Dataset excerpts
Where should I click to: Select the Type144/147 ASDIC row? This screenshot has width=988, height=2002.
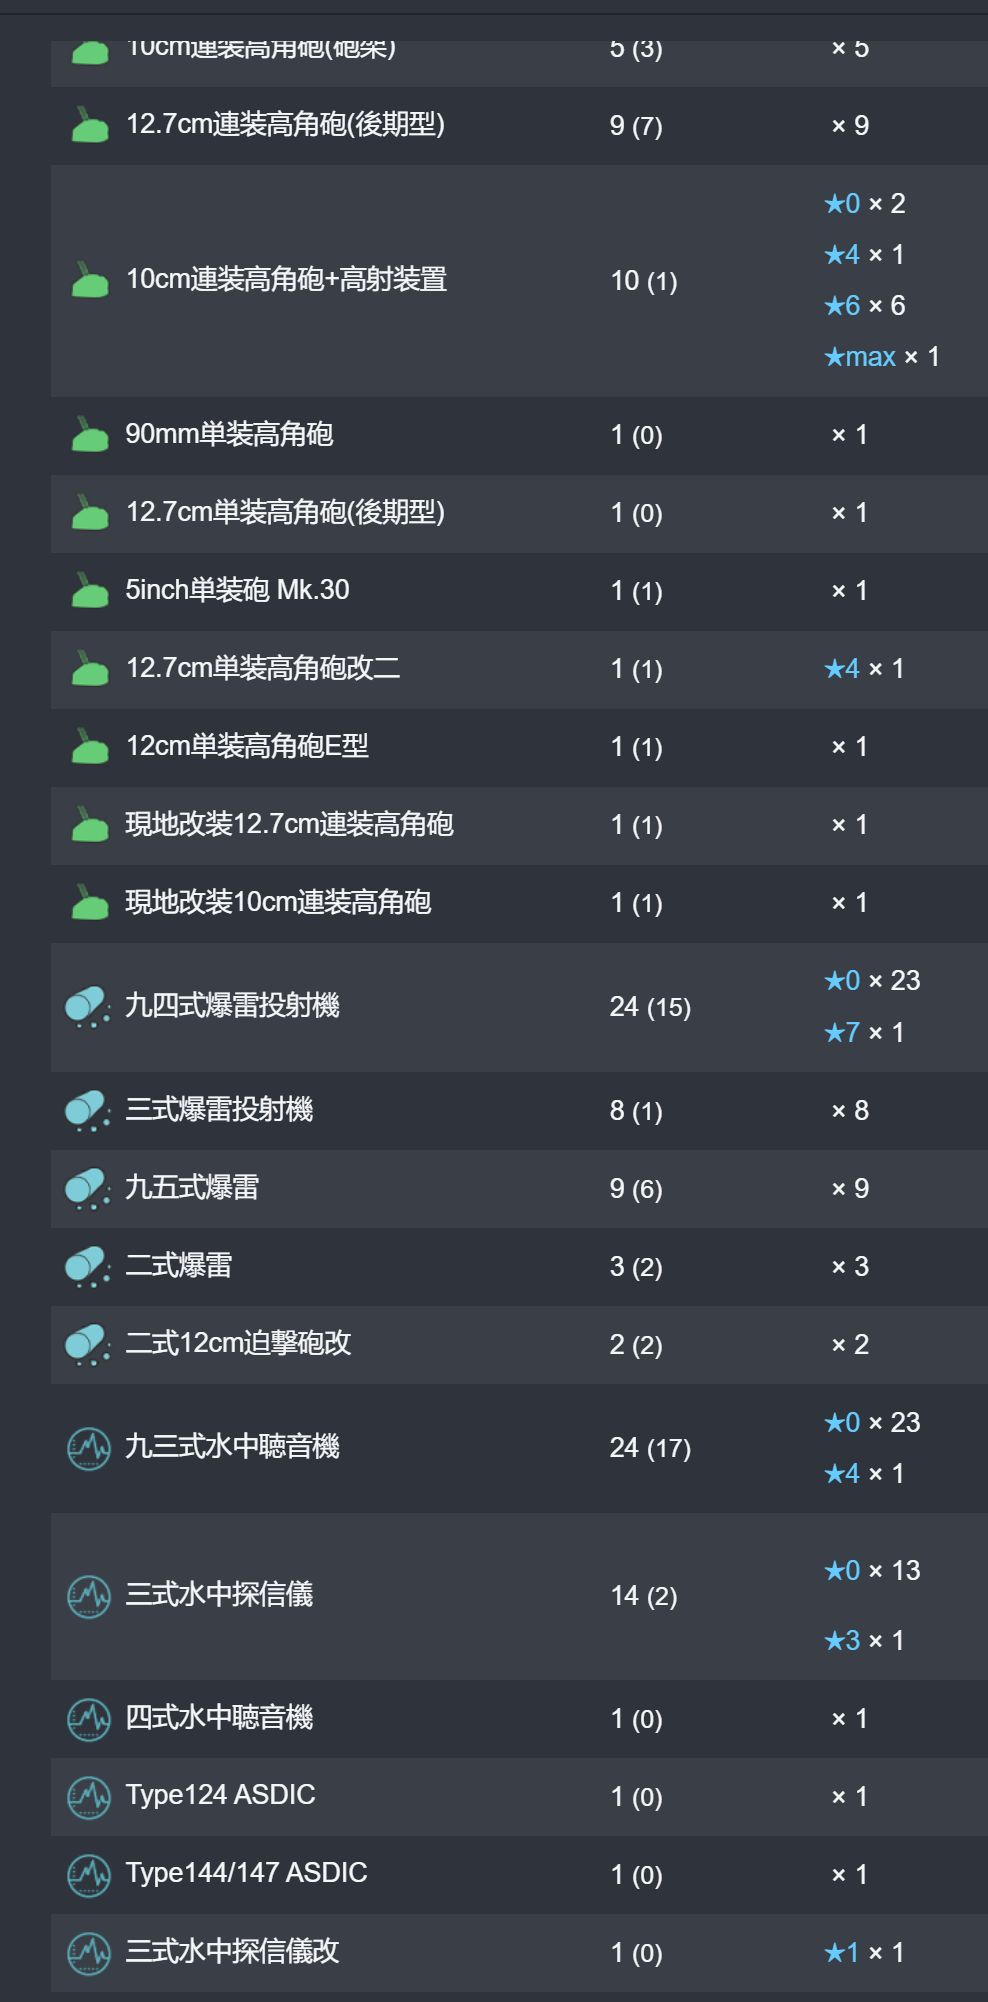point(519,1874)
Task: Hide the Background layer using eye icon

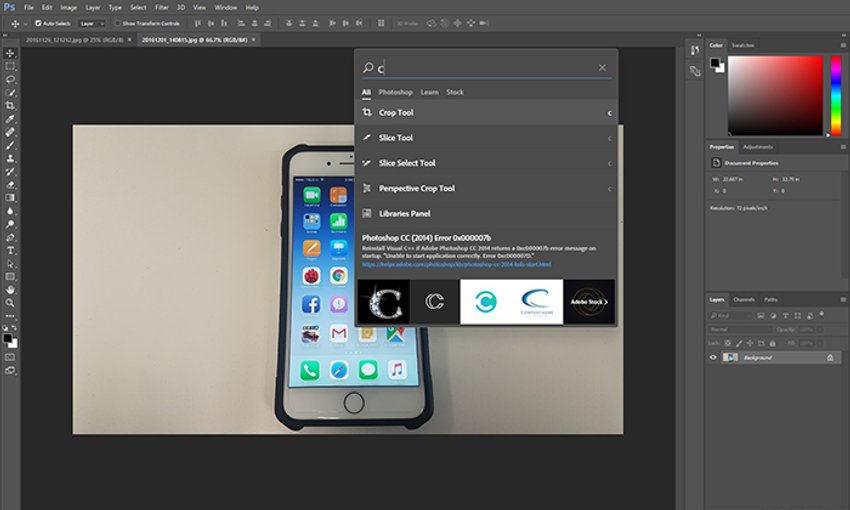Action: pyautogui.click(x=713, y=357)
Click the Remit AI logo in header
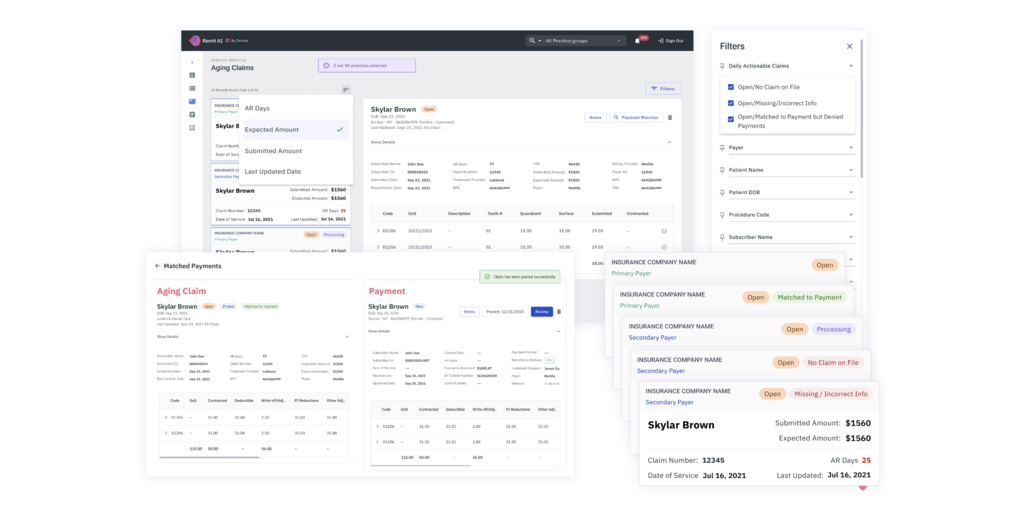 (x=196, y=41)
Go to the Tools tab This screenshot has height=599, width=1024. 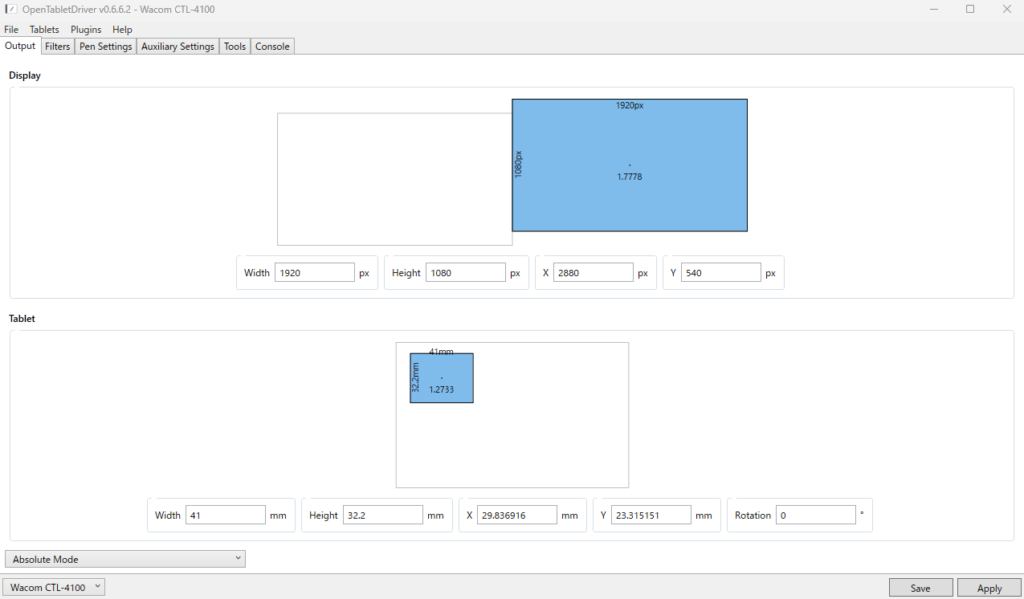coord(235,46)
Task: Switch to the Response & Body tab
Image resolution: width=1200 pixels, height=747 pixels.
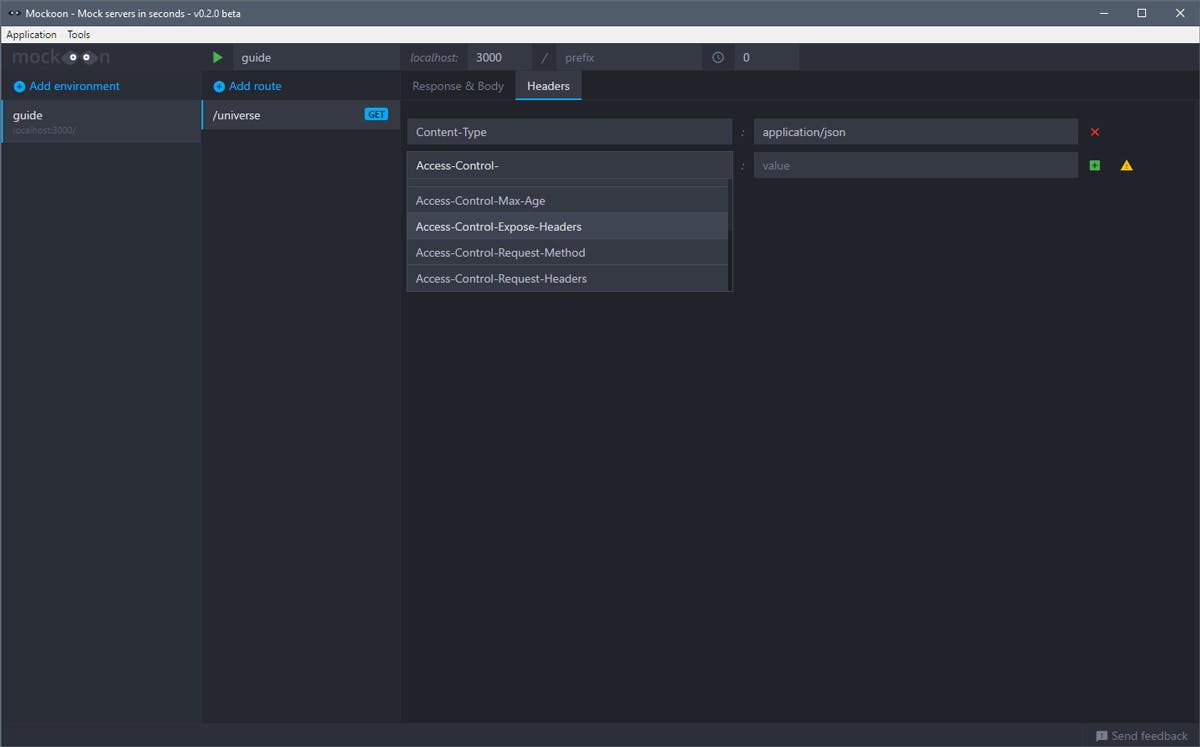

• Exercise brief:
The lines from the one containing "Task: Switch to the Response & Body tab" through the last line of the entries are to be copied exactly, both ends included, and the pictures are to be omitted.

• Solution to the problem:
Task: Switch to the Response & Body tab
Image resolution: width=1200 pixels, height=747 pixels.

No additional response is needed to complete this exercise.